Parker called the experience "heartwarming" and "powerful," and said she got emotional reading the kind words of support from her community.


In his letter on Parker's behalf, former City of Ketchikan and Ketchikan Gateway Borough Mayor Dave Kiffer highlighted the renewed attention Parker has brought to the local Filipino community.

"To be sure, there is a great resilience within the local Filipino Community in which it has always 'done for itself' in many ways that didn't require interaction with the Ketchikan community at large," Kiffer wrote. "But the cost of that resilience has indeed further impacted the community in a negative way because it has further highlighted [its] 'invisibility.' Then came Alma. For the past several years, she has tirelessly worked through the Ketchikan Wellness Coalition to engage both the Filipino Community and the Community at Large in numerous events that have indeed created new and profound connections between different communities in Ketchikan."
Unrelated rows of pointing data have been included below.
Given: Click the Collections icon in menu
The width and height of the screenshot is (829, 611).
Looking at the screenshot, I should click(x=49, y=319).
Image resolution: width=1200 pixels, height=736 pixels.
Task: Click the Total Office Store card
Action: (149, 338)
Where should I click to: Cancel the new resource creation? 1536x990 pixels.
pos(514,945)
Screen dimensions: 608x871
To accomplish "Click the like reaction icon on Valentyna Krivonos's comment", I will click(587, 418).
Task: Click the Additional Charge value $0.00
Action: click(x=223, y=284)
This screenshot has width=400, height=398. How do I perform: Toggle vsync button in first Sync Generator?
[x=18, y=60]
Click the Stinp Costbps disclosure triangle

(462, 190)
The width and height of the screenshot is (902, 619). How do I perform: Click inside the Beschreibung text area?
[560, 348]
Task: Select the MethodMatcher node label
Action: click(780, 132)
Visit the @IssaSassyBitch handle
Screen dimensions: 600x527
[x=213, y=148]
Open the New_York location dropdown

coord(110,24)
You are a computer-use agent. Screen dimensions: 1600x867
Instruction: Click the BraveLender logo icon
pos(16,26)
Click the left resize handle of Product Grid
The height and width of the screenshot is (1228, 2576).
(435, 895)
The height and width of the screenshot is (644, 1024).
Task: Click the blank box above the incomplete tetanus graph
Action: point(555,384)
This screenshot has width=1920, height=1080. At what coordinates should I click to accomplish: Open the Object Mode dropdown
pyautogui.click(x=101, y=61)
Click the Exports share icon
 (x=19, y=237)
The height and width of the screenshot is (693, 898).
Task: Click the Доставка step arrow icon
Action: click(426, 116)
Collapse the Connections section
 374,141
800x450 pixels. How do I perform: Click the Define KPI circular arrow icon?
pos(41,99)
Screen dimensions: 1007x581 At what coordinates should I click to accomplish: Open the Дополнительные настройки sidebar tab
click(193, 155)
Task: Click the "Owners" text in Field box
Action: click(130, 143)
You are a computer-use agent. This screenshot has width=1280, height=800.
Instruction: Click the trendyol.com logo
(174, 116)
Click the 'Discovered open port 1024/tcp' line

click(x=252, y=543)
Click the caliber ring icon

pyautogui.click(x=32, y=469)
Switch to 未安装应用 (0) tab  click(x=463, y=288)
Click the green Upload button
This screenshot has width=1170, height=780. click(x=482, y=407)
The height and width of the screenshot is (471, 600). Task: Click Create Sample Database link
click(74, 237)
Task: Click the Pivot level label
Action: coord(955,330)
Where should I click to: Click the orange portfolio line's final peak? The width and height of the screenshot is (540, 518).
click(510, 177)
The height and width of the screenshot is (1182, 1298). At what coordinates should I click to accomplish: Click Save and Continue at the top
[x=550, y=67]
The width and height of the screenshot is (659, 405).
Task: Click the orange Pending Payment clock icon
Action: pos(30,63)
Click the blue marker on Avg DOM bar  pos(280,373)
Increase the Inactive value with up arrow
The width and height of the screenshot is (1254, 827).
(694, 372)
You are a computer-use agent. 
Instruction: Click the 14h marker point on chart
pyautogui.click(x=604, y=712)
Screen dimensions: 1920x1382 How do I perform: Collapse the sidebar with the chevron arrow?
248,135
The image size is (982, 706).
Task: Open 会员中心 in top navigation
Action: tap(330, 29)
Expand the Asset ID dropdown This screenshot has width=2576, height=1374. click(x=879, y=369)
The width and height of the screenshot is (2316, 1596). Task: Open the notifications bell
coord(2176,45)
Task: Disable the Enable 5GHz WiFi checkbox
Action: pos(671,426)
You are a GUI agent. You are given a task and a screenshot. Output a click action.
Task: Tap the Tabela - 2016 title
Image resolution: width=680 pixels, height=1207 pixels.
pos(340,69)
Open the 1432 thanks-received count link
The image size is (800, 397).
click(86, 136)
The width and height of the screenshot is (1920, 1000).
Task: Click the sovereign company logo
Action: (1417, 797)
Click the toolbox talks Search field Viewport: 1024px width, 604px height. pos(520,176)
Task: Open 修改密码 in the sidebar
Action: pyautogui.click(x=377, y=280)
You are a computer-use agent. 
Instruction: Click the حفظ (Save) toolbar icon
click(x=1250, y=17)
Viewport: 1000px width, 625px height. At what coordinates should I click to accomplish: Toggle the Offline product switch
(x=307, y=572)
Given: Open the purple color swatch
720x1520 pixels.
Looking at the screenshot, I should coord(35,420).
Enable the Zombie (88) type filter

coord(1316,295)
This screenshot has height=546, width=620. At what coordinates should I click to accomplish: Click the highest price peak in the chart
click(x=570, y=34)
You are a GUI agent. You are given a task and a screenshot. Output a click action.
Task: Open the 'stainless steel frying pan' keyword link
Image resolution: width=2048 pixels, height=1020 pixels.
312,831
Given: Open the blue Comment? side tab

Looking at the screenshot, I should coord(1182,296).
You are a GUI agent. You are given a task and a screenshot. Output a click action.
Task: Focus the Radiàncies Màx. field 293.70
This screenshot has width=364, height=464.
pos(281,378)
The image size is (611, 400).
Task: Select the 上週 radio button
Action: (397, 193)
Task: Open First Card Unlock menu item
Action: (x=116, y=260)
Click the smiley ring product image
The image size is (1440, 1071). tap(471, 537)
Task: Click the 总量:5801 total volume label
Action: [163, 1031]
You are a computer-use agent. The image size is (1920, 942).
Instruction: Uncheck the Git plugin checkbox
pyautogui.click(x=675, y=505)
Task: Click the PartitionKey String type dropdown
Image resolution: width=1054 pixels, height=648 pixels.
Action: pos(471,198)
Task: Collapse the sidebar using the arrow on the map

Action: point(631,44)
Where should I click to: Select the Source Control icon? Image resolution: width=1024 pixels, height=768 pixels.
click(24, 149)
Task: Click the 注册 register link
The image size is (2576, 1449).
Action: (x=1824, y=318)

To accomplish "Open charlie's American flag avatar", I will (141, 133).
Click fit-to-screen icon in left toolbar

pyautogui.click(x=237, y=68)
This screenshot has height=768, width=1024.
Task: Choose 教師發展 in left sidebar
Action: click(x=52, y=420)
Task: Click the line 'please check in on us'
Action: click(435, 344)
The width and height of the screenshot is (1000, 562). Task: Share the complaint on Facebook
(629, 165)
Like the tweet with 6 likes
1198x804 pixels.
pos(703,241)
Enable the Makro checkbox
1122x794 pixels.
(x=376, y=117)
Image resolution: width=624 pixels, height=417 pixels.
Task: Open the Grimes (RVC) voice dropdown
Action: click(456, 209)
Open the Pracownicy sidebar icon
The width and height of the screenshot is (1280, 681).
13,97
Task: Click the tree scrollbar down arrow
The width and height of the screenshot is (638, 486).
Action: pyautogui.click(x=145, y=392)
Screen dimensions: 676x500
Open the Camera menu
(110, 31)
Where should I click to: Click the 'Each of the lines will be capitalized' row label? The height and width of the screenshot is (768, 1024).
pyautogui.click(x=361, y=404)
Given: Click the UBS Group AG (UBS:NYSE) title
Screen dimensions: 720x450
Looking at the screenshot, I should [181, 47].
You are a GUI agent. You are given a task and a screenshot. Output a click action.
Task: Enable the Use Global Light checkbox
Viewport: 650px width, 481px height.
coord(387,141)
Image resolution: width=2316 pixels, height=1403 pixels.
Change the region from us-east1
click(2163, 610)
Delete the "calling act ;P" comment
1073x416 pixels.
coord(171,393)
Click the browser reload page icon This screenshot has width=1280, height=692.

Parker's next project is a documentary titled "Bridging our Stories" about her story as a Filipino immigrant growing up in Ketchikan. She hopes the film can shine a light on immigrant stories and their struggles with cultural identity, just like her own.


"I really wanted to bridge the story of me as an immigrant," Parker said. "I was born in the Philippines, left there at eight months old, raised in Alaska and tried to assimilate and not feel different. I really tried to push away my cultural identity of being Filipino. I would refuse to speak Tagalog. When my parents would talk to me in Tagalog, I would answer only in English."


"I think as you get older you discover that you can never push that identity aside," she continued. "Now how do I bring it back? Because I'm not Filipino enough because I don't speak Tagalog, or I don't have a lot of Filipino friends or however people perceive me to be. But clearly, I'm not also American enough because I'm physically not the typical idea of what an American looks like. So that is the central theme, trying to identify that common story of these generations of kids who come to the United States and really set aside their identity."


Through her work, Parker hopes to inspire more people in her community to follow her lead. She would like to see a more longstanding commitment to Filipino culture — like a museum or cultural center — opened in Ketchikan to better preserve and continue the kind of work she's done.

Parker wants to cultivate a "continuous movement that finds a permanent place in Ketchikan." She looks at her work as not only current, but something that can hopefully continue on for generations to come.  


"When I'm gone, or when I'm trying to move on with other parts of my life, [I hope] that other people can carry on that torch," Parker said. "You have to look at the bigger picture of what can come out of this for yourself, your family, and then as a community. Not just the Filipino community, but the Ketchikan community as a whole."